Magdeburg (dpa) l Für ihn sei es eine grundsätzliche Frage, sagte SPD-Innenpolitiker Rüdiger Erben am Samstag der Deutschen Presse-Agentur. Wenn etwas vorgeschrieben sei, müsse eine Missachtung der Vorschrift auch bestraft werden.

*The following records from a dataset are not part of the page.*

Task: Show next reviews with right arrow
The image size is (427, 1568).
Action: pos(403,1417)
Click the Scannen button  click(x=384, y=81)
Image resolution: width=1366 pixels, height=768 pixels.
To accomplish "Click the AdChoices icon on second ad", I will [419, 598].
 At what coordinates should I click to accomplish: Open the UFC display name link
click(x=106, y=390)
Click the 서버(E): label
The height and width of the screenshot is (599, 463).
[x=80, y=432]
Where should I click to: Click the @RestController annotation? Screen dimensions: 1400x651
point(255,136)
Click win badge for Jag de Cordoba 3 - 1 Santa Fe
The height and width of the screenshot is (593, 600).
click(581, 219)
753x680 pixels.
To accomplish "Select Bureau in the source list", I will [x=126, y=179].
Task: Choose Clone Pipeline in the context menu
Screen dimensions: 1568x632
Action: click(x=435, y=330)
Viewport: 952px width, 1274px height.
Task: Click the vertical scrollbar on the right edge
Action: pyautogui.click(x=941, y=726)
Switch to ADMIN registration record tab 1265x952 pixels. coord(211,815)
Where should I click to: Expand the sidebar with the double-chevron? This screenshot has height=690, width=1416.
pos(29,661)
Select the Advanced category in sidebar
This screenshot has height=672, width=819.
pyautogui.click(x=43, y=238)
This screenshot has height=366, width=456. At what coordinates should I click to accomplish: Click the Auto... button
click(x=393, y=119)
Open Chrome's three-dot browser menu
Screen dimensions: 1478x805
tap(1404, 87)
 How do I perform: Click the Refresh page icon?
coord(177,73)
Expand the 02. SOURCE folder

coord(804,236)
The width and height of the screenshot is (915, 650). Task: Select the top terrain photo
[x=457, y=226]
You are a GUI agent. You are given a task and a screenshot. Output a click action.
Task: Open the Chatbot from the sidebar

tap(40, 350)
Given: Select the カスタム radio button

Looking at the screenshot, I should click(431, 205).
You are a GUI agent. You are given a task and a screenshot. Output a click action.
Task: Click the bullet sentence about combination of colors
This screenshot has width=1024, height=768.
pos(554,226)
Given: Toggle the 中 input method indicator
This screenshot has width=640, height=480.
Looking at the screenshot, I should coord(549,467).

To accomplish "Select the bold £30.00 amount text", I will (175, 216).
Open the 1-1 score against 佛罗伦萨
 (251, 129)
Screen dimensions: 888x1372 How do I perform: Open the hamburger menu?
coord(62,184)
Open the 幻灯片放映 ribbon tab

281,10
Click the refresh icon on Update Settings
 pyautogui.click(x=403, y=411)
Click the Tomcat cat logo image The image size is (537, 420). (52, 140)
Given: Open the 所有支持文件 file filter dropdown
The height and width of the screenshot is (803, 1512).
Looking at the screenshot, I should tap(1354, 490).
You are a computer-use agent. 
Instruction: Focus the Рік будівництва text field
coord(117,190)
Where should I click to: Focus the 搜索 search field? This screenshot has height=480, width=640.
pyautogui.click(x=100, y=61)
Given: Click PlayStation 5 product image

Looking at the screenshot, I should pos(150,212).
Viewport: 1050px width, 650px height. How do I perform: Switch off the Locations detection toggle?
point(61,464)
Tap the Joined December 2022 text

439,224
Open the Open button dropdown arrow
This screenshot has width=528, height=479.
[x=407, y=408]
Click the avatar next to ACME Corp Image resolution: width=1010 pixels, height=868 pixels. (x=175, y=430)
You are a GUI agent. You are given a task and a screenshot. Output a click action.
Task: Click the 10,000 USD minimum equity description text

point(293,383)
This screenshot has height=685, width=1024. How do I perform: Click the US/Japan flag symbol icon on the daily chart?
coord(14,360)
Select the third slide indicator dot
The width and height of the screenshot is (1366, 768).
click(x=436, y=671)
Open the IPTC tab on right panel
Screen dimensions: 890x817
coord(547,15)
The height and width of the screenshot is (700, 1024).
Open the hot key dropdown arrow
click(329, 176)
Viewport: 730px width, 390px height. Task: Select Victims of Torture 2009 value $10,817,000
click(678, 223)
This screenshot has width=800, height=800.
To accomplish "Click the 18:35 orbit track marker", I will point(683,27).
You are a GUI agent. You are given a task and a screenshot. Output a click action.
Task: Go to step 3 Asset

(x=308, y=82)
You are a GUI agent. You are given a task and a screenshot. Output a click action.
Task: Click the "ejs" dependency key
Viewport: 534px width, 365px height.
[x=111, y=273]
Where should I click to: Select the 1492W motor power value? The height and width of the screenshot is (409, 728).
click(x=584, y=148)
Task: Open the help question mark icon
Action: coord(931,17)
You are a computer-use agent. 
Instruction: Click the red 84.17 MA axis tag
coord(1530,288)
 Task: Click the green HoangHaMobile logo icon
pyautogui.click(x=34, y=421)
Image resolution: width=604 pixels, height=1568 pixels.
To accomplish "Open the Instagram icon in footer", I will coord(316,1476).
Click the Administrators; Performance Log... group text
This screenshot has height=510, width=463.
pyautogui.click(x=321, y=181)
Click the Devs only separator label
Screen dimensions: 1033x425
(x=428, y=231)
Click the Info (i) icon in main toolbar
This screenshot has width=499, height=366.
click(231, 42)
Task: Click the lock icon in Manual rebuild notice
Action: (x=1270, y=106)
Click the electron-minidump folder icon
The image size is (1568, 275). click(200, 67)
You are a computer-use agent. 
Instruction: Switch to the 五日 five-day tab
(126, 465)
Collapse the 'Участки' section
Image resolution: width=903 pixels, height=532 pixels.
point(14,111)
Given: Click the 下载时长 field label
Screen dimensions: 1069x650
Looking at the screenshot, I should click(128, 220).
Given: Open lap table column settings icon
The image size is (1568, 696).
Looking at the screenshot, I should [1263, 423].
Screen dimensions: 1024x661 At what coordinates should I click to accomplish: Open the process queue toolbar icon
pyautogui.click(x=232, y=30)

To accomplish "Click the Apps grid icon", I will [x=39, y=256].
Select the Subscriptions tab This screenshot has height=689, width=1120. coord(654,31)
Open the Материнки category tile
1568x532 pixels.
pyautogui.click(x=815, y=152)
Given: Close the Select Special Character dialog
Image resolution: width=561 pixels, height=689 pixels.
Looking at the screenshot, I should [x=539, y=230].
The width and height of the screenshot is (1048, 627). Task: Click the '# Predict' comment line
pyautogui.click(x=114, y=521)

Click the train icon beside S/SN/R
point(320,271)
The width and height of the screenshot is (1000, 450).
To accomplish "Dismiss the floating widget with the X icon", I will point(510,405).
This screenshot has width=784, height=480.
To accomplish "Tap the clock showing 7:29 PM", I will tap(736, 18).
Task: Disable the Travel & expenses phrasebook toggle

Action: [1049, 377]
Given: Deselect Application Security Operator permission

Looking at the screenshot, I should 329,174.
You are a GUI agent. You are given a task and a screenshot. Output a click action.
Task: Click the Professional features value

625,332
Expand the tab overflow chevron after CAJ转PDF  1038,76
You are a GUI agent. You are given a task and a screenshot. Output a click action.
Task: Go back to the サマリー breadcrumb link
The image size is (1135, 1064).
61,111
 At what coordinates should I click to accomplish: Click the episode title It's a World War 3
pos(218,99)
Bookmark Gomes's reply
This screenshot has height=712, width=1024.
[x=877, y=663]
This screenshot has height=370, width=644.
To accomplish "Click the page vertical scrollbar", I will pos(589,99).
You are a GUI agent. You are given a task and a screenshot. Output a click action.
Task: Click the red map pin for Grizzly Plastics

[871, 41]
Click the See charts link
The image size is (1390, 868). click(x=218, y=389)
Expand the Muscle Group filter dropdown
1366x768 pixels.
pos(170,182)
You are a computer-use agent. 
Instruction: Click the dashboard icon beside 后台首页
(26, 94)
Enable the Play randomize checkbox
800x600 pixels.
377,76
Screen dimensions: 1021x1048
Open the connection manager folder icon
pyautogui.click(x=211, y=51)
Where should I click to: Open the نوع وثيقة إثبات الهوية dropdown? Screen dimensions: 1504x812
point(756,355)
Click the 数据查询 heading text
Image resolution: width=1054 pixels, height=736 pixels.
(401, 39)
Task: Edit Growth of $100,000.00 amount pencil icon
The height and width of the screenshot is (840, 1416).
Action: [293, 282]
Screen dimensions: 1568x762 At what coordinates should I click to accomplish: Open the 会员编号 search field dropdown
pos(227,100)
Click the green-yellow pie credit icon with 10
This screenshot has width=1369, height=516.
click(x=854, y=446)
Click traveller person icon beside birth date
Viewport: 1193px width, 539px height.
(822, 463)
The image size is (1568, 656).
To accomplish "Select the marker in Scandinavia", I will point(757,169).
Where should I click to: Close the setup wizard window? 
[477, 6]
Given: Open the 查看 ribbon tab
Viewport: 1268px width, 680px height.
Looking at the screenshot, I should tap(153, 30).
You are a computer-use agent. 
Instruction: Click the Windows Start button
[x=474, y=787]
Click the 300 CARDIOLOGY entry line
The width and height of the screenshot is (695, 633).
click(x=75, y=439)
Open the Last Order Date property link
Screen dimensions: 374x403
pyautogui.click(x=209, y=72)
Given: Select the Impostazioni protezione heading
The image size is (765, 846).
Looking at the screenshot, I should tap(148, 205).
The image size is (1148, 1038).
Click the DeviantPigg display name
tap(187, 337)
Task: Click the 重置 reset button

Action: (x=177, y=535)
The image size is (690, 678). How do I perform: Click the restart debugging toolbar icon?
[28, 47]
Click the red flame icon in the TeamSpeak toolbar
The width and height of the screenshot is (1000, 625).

Gerade mit Blick auf den Herbst mit erhöhter Erkältungs- und Grippegefahr dürfe sich Sachsen-Anhalt seine vergleichsweise geringen Corona-Fallzahlen nicht von wenigen Verweigerern torpedieren lassen, sagte Grünen-Fraktionschefin Cornelia Lüddemann der dpa. Zuvor hatte die "Mitteldeutsche Zeitung" (Samstag) über die Forderung der Koalitionäre berichtet.

Gefährdung ahnden

Auch der CDU-Politiker Tobias Krull hält ein Bußgeld für sinnvoll. "Wenn jemand absichtlich andere gefährdet, muss man das auch ahnden" sagte er der der "Mitteldeutschen Zeitung".

In Sachsen-Anhalt gilt seit Ende April eine Maskenpflicht, um eine Ausbreitung des Coronavirus Sars-Cov-2 zu verhindern. Sie gilt etwa beim Einkaufen sowie in Bus und Bahnen. Damals hatte sich die schwarz-rot-grüne Landesregierung explizit gegen Bußgelder entschieden. Die Regierung wolle zunächst beobachten, wie die Tragepflicht eingehalten werde, begründete es Gesundheitsministerin Petra Grimm-Benne (SPD). Nach Angaben der Deutschen Bahn halten sich die meisten Fahrgäste in ihren Zügen an die Pflicht.

Andere Bundesländer sehen Strafen vor, wenn die Maskenpflicht torpediert wird. In Bayern werden 150 Euro fällig, in Berlin geht es von 50 Euro aufwärts und Thüringen erhebt 60 Euro.

Bußgeld in Bus und Bahn sinnvoll

Letztere Summe schwebt Grünen-Fraktionschefin Lüddemann auch für Sachsen-Anhalt vor. Das seien ähnlich hohe Sanktionen wie für Schwarzfahrer. Gerade für Maskenverweigerer in Bus und Bahn hält sie ein Bußgeld für sinnvoll. Der öffentliche Nahverkehr sei für viele Menschen ein unerlässliches Transportmittel, das arbeitsfähig bleiben müsse. Sie könne sich grundsätzlich auch Bußgelder für Maskenverweiger in öffentlichen Gebäuden und Restaurants vorstellen.